━━━━━ Provided information
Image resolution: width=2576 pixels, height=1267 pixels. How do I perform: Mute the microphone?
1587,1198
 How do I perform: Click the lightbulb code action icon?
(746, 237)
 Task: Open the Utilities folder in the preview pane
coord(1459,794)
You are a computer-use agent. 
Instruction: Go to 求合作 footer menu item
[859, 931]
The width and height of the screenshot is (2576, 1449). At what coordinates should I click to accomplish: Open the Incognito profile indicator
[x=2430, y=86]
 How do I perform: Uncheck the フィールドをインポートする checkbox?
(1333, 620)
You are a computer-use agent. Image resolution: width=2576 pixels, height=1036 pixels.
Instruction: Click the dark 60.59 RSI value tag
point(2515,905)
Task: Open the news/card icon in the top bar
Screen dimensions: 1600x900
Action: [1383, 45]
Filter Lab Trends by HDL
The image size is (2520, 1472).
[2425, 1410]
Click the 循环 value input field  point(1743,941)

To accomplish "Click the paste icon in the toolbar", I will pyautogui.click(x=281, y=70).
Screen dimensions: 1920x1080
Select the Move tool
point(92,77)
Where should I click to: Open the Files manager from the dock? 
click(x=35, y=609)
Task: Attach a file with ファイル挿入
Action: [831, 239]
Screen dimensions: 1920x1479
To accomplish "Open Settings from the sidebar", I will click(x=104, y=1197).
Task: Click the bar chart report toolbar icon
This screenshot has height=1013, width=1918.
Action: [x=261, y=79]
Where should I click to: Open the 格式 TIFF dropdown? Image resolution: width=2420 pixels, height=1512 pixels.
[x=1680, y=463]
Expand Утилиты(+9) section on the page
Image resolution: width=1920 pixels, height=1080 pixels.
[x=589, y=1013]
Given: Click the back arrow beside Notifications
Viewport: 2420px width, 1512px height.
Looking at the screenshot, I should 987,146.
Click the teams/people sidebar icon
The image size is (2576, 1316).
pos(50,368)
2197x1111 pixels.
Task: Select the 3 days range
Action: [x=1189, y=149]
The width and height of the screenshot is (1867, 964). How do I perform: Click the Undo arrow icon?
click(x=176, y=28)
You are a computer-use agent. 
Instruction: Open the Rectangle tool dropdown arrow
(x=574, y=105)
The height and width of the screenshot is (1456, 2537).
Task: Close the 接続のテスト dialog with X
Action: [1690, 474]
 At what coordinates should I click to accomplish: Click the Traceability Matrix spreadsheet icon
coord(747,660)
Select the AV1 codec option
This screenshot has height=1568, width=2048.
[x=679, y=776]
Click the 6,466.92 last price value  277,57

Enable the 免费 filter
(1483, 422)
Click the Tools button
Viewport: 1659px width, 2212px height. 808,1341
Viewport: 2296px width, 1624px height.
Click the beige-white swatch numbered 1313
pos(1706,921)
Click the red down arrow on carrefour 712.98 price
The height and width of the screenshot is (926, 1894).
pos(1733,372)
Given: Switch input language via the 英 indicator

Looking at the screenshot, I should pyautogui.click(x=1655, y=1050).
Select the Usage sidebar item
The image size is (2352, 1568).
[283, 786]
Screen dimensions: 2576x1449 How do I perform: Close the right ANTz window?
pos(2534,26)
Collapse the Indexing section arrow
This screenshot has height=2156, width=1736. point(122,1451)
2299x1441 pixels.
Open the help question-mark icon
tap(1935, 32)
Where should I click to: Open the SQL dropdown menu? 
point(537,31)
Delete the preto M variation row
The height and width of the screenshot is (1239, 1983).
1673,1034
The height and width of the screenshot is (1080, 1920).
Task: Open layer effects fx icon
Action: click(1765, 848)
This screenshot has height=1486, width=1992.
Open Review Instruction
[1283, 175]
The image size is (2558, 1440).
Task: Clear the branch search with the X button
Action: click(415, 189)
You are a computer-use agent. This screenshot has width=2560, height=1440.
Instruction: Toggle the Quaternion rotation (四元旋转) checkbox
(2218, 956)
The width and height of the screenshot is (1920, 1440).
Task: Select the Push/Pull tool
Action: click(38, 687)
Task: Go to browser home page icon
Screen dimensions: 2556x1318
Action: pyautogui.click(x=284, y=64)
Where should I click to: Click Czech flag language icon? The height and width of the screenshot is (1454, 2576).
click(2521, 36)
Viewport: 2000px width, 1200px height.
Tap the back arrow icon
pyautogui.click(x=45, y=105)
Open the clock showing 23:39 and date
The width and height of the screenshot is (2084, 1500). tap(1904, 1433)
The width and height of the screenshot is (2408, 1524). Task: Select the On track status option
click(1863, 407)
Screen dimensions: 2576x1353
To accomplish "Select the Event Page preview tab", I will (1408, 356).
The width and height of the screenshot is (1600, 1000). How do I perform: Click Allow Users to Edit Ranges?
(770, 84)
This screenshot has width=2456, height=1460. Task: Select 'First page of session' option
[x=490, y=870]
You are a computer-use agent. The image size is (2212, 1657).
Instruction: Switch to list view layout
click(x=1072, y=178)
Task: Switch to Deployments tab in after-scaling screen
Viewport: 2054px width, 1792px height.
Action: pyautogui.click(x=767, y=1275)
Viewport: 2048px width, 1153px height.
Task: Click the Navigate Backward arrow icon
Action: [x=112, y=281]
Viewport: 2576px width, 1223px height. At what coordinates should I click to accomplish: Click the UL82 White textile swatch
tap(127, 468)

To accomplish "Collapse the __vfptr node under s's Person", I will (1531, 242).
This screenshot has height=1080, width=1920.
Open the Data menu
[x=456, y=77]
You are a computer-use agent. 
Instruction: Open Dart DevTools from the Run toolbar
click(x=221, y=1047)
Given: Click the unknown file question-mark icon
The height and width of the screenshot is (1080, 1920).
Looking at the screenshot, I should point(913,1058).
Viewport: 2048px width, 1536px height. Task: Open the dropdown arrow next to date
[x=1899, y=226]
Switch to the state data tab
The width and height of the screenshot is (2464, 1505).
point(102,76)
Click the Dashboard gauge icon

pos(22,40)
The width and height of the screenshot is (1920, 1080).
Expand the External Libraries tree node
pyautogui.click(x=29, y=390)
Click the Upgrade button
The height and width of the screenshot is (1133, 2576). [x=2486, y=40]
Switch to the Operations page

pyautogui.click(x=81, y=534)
━━━━━━━━━━
Exercise
Each line of the material should be repeated exactly as it reads.

Expected answer
Image resolution: width=2576 pixels, height=1267 pixels. How do I perform: Mute the microphone?
1587,1198
 How do I perform: Click the lightbulb code action icon?
(746, 237)
 Task: Open the Utilities folder in the preview pane
coord(1459,794)
You are a computer-use agent. 
Instruction: Go to 求合作 footer menu item
[859, 931]
The width and height of the screenshot is (2576, 1449). At what coordinates should I click to accomplish: Open the Incognito profile indicator
[x=2430, y=86]
 How do I perform: Uncheck the フィールドをインポートする checkbox?
(1333, 620)
You are a computer-use agent. Image resolution: width=2576 pixels, height=1036 pixels.
Instruction: Click the dark 60.59 RSI value tag
point(2515,905)
Task: Open the news/card icon in the top bar
Screen dimensions: 1600x900
Action: [1383, 45]
Filter Lab Trends by HDL
The image size is (2520, 1472).
[2425, 1410]
Click the 循环 value input field  point(1743,941)

To accomplish "Click the paste icon in the toolbar", I will pyautogui.click(x=281, y=70).
Screen dimensions: 1920x1080
Select the Move tool
point(92,77)
Where should I click to: Open the Files manager from the dock? 
click(x=35, y=609)
Task: Attach a file with ファイル挿入
Action: [831, 239]
Screen dimensions: 1920x1479
To accomplish "Open Settings from the sidebar", I will click(x=104, y=1197).
Task: Click the bar chart report toolbar icon
This screenshot has height=1013, width=1918.
Action: [x=261, y=79]
Where should I click to: Open the 格式 TIFF dropdown? Image resolution: width=2420 pixels, height=1512 pixels.
[x=1680, y=463]
Expand Утилиты(+9) section on the page
Image resolution: width=1920 pixels, height=1080 pixels.
[x=589, y=1013]
Given: Click the back arrow beside Notifications
Viewport: 2420px width, 1512px height.
Looking at the screenshot, I should 987,146.
Click the teams/people sidebar icon
The image size is (2576, 1316).
pos(50,368)
2197x1111 pixels.
Task: Select the 3 days range
Action: [x=1189, y=149]
The width and height of the screenshot is (1867, 964). How do I perform: Click the Undo arrow icon?
click(x=176, y=28)
You are a computer-use agent. 
Instruction: Open the Rectangle tool dropdown arrow
(x=574, y=105)
The height and width of the screenshot is (1456, 2537).
Task: Close the 接続のテスト dialog with X
Action: [1690, 474]
 At what coordinates should I click to accomplish: Click the Traceability Matrix spreadsheet icon
coord(747,660)
Select the AV1 codec option
This screenshot has height=1568, width=2048.
[x=679, y=776]
Click the 6,466.92 last price value  277,57

Enable the 免费 filter
(1483, 422)
Click the Tools button
Viewport: 1659px width, 2212px height. 808,1341
Viewport: 2296px width, 1624px height.
Click the beige-white swatch numbered 1313
pos(1706,921)
Click the red down arrow on carrefour 712.98 price
The height and width of the screenshot is (926, 1894).
pos(1733,372)
Given: Switch input language via the 英 indicator

Looking at the screenshot, I should pyautogui.click(x=1655, y=1050).
Select the Usage sidebar item
The image size is (2352, 1568).
[283, 786]
Screen dimensions: 2576x1449 How do I perform: Close the right ANTz window?
pos(2534,26)
Collapse the Indexing section arrow
This screenshot has height=2156, width=1736. point(122,1451)
2299x1441 pixels.
Open the help question-mark icon
tap(1935, 32)
Where should I click to: Open the SQL dropdown menu? 
point(537,31)
Delete the preto M variation row
The height and width of the screenshot is (1239, 1983).
1673,1034
The height and width of the screenshot is (1080, 1920).
Task: Open layer effects fx icon
Action: click(1765, 848)
This screenshot has height=1486, width=1992.
Open Review Instruction
[1283, 175]
The image size is (2558, 1440).
Task: Clear the branch search with the X button
Action: click(415, 189)
You are a computer-use agent. This screenshot has width=2560, height=1440.
Instruction: Toggle the Quaternion rotation (四元旋转) checkbox
(2218, 956)
The width and height of the screenshot is (1920, 1440).
Task: Select the Push/Pull tool
Action: click(38, 687)
Task: Go to browser home page icon
Screen dimensions: 2556x1318
Action: pyautogui.click(x=284, y=64)
Where should I click to: Click Czech flag language icon? The height and width of the screenshot is (1454, 2576).
click(2521, 36)
Viewport: 2000px width, 1200px height.
Tap the back arrow icon
pyautogui.click(x=45, y=105)
Open the clock showing 23:39 and date
The width and height of the screenshot is (2084, 1500). tap(1904, 1433)
The width and height of the screenshot is (2408, 1524). Task: Select the On track status option
click(1863, 407)
Screen dimensions: 2576x1353
To accomplish "Select the Event Page preview tab", I will (1408, 356).
The width and height of the screenshot is (1600, 1000). How do I perform: Click Allow Users to Edit Ranges?
(770, 84)
This screenshot has width=2456, height=1460. Task: Select 'First page of session' option
[x=490, y=870]
You are a computer-use agent. The image size is (2212, 1657).
Instruction: Switch to list view layout
click(x=1072, y=178)
Task: Switch to Deployments tab in after-scaling screen
Viewport: 2054px width, 1792px height.
Action: pyautogui.click(x=767, y=1275)
Viewport: 2048px width, 1153px height.
Task: Click the Navigate Backward arrow icon
Action: [x=112, y=281]
Viewport: 2576px width, 1223px height. At what coordinates should I click to accomplish: Click the UL82 White textile swatch
tap(127, 468)

To accomplish "Collapse the __vfptr node under s's Person", I will (1531, 242).
This screenshot has height=1080, width=1920.
Open the Data menu
[x=456, y=77]
You are a computer-use agent. 
Instruction: Open Dart DevTools from the Run toolbar
click(x=221, y=1047)
Given: Click the unknown file question-mark icon
The height and width of the screenshot is (1080, 1920).
Looking at the screenshot, I should point(913,1058).
Viewport: 2048px width, 1536px height. Task: Open the dropdown arrow next to date
[x=1899, y=226]
Switch to the state data tab
The width and height of the screenshot is (2464, 1505).
point(102,76)
Click the Dashboard gauge icon

pos(22,40)
The width and height of the screenshot is (1920, 1080).
Expand the External Libraries tree node
pyautogui.click(x=29, y=390)
Click the Upgrade button
The height and width of the screenshot is (1133, 2576). [x=2486, y=40]
Switch to the Operations page

pyautogui.click(x=81, y=534)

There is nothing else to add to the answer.